D6.4 - Final Evaluation report

This deliverable evaluates different TREDISEC primitives in the context of six Use Cases and a framework. Each of the Use Cases and the Framework represent a scenario where we describe how different primitives have been evaluated within their test environments and the framework itself, testing new functionalities and security solutions. The overall goal is to check and validate whether requirements that were identified at the beginning of the project are met. So according to D6.3 [1], we describe here how each of the scenarios (6 Use Cases and the framework) have been tested, what methodologies have been used (as of described in D6.2 [2]), how all the works related to the evaluation process were planned and executed (Use Cases processes, test cases, results, etc.), and finally, if the results we obtain are in line with expected results and fulfil all requirements.

Specifically, Use Case 1 evaluates two different primitives (PoW and PerfectDedup) integrated into GRNET's cloud infrastructure, where both address specific threats that exist in the infrastructure without interfering in each other’s functionality and not affecting the storage service in any way. GRNET also tests in Use Case 2 the integration of the Container Isolation primitive, and in all cases success requirements are met and explained, preventing different attacks to secure the resources of the users in the cloud.

Use Case 3 consists of a set of functionalities and security solutions including multitenancy access control, (file based) secure deduplication and secure deletion primitives, and was tested with a cloud storage product too. Together with the primitive owners, Arsys integrated the primitives and tested them against UC3 requirements with dedicated user accounts. Each of the primitives showed the benefits of these solutions and fulfils Use Case requirements. A good opportunity to further develop these primitives was identified to enable them working together, sharing resources and interoperability.

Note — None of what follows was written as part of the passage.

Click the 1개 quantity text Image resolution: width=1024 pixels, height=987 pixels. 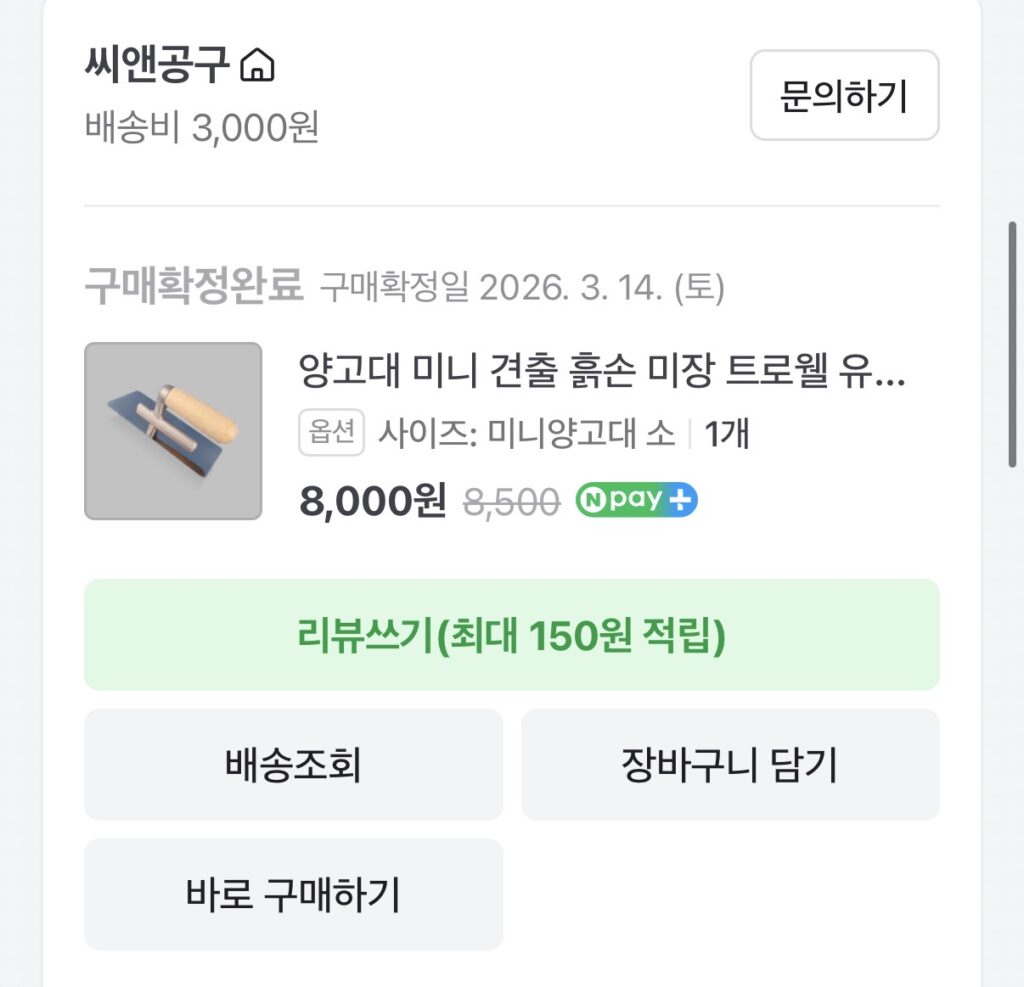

Use Case 4 consists of an authentication protocol where a user authenticates to a service provider by the mean of a biometric comparison delegated by the service provider to a third party. Two primitives were integrated: a verifiable matching of biometric templates and a TPM-based remote attestation. Benchmarks were performed to validate some of the criteria, and functional and security requirements of the Use Case were evaluated. As a conclusion, all the evaluation criteria and all the mandatory requirements were validated. A second Use Case from IDEMIA, Use Case 5, consisting of a biometric database that, for privacy and legal reasons, should be encrypted, so the problematic raised by this Use Case is to be able to apply updates over encrypted data. Due to the primitive's lack of efficiency, another Use Case was fully implemented, namely the classification task of digit images, and it is discussed how the various experiments done with this replacement Use Case can be extrapolated to assess the maturity of the original Use Case and its potential usability in the future.

Use Case 6 concerns the migration of legacy data of an enterprise resource planning (ERP) application into an encryption-enabled database hosted at a cloud service provider. A "TPC-H ERP application" demonstrating a typical ERP scenario was developed for the activities of a wholesale supplier, who manages, sells and distributes products worldwide. To achieve the Use Case goal, the Secure Data Migration Service primitive is used for a convenient and performant migration. Using interviews with experts and quantitative reports, all evaluation criteria were assessed and, besides all mandatory requirements, two optional requirements were fulfilled.

Finally, the framework is the main frontend that TREDISEC stakeholders will use to interact with security primitives and recipes and thus, the validation focused on assessing how stable and easy-to-use the platform is. GRNET and ATOS built five complementary teams that were instructed in the use of the framework features and in its technical implementation details in order to properly answer questionnaires and interviews. The feedback received was analysed by ATOS and GRNET to conclude that all evaluated criteria is assessed above average (over 3, in a 1 to 5 scale). Six evaluation criteria (related to business requirements) have not been validated due to time constraints. We decided to discard these 6 criteria in favour of assessing requirements aiming at achieving a higher quality, adaptable, scalable, interoperable and usable framework.